• _Short problem_
Copy the data between the lines holding "How do I perform: Click" and "pyautogui.click(x=358, y=908)", inclusive, substituting "Messages" for "Communications" and leaving everything else unchanged. Omit the pictures.

• _Supplied material_
######

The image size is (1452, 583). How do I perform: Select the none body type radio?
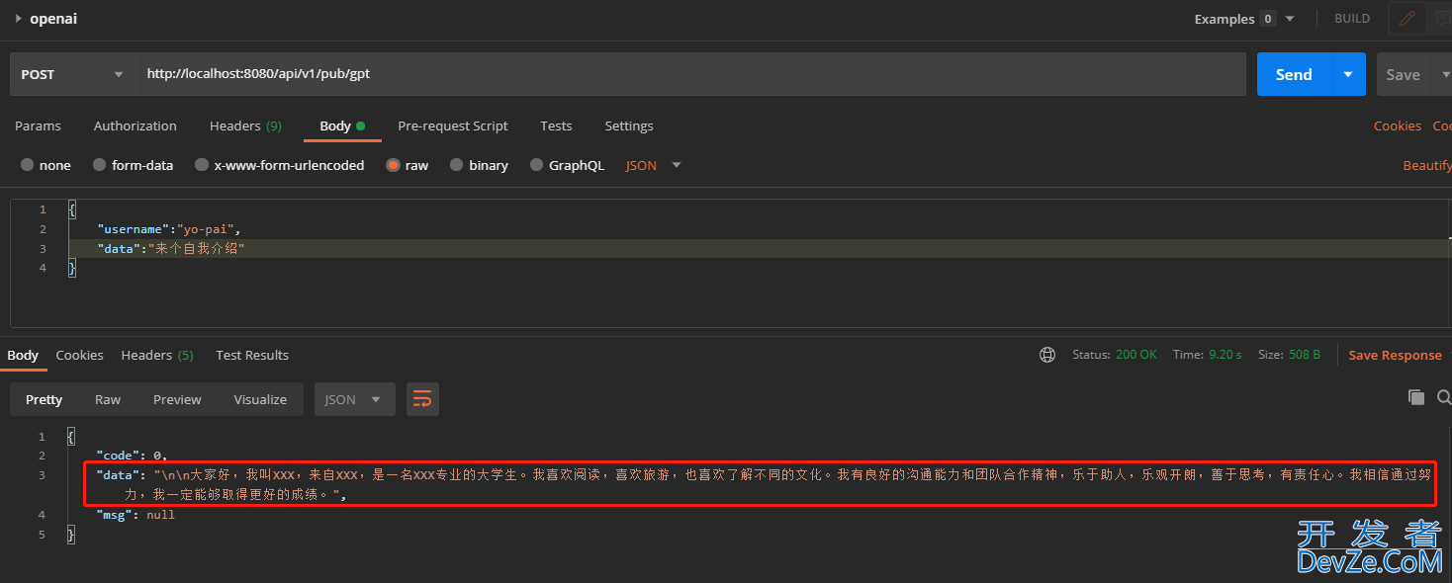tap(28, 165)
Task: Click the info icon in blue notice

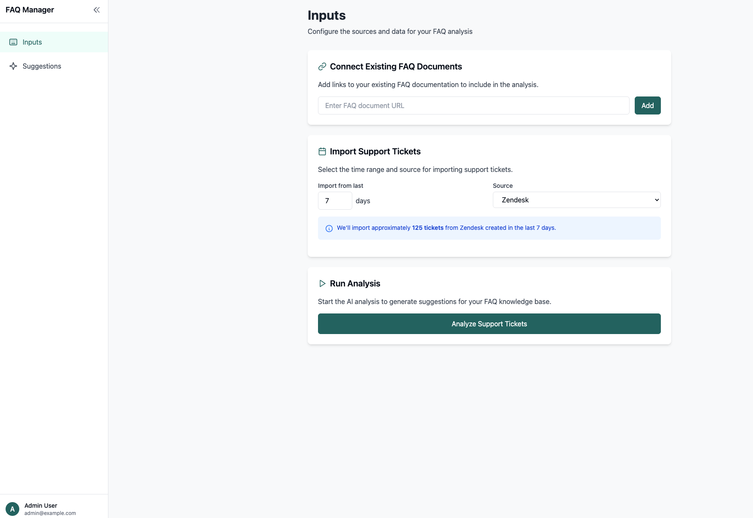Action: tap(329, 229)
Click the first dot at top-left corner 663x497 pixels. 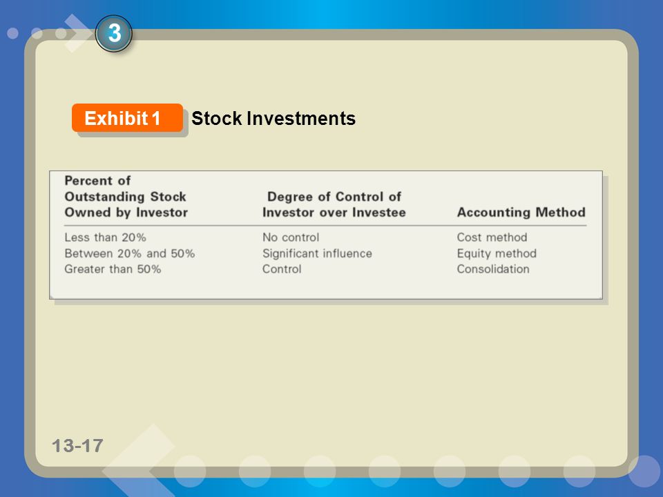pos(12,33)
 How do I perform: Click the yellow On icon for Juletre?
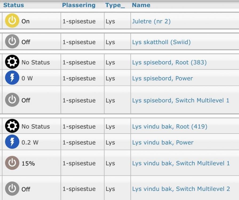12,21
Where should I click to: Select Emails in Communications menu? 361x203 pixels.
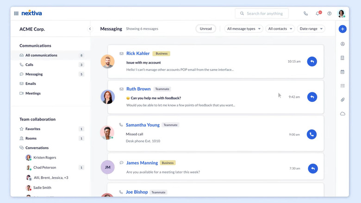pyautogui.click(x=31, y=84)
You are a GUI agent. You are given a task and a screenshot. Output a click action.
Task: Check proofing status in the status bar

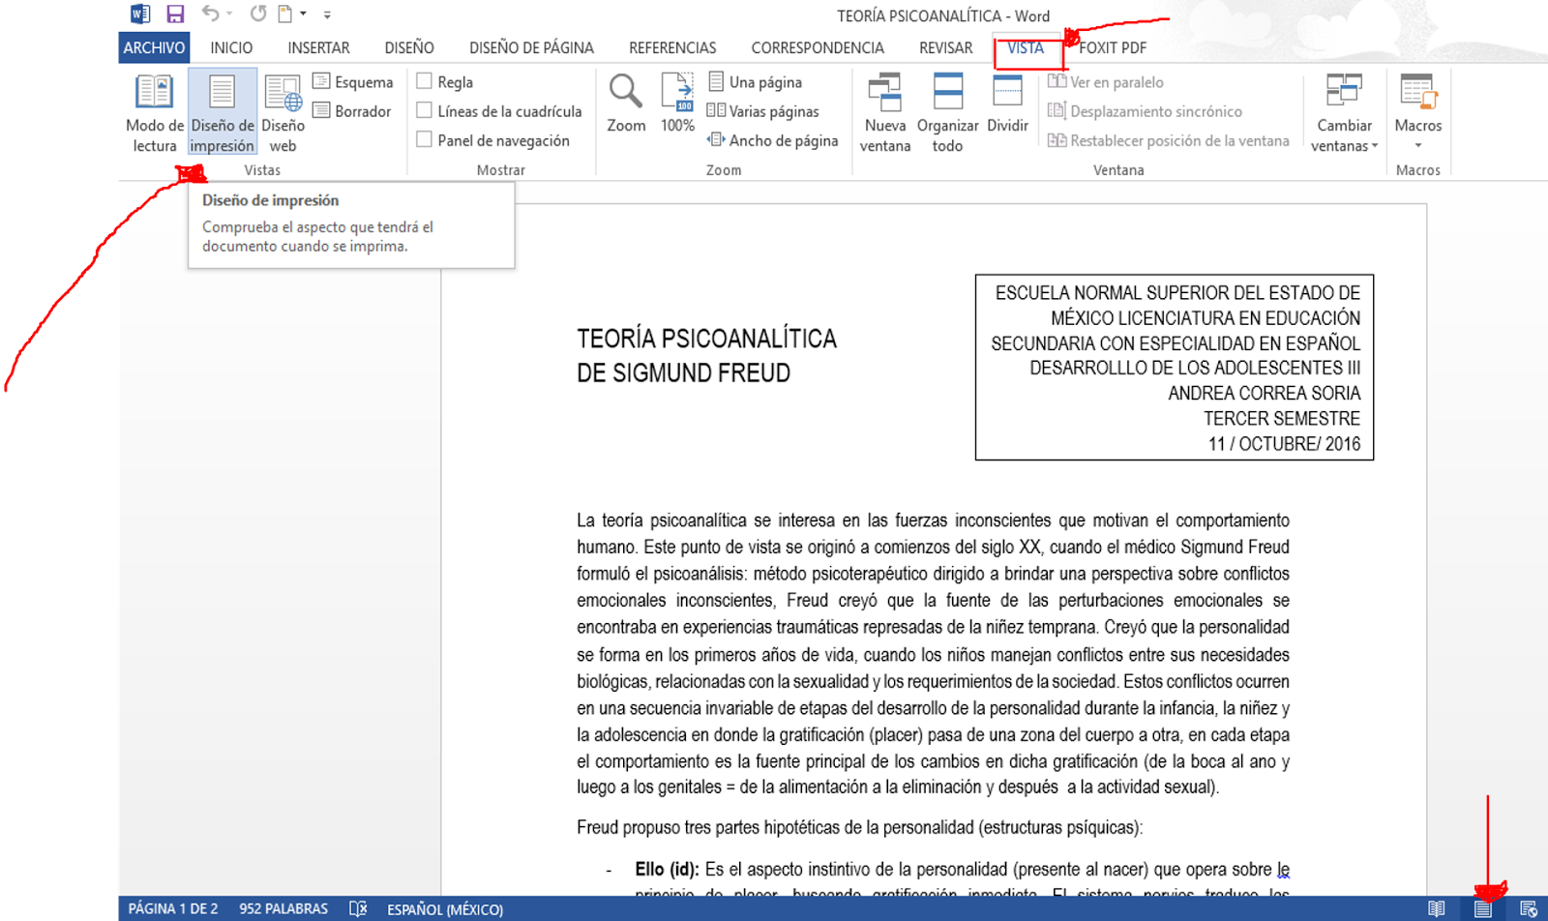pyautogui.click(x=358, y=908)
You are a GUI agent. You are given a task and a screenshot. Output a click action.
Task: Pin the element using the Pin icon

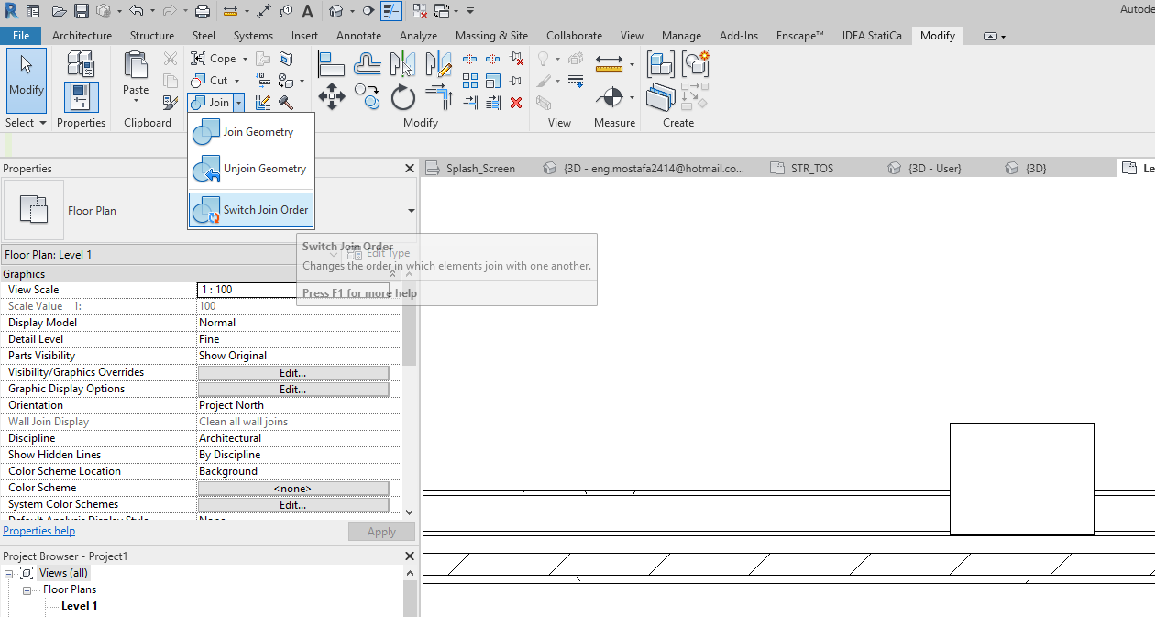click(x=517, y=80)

######

• _The reply_
 How do I perform: Click the yellow On icon for Juletre?
12,21
Where should I click to: Select Emails in Messages menu? 361x203 pixels.
pyautogui.click(x=31, y=84)
You are a GUI agent. You are given a task and a screenshot. Output a click action.
Task: Check proofing status in the status bar

pyautogui.click(x=358, y=908)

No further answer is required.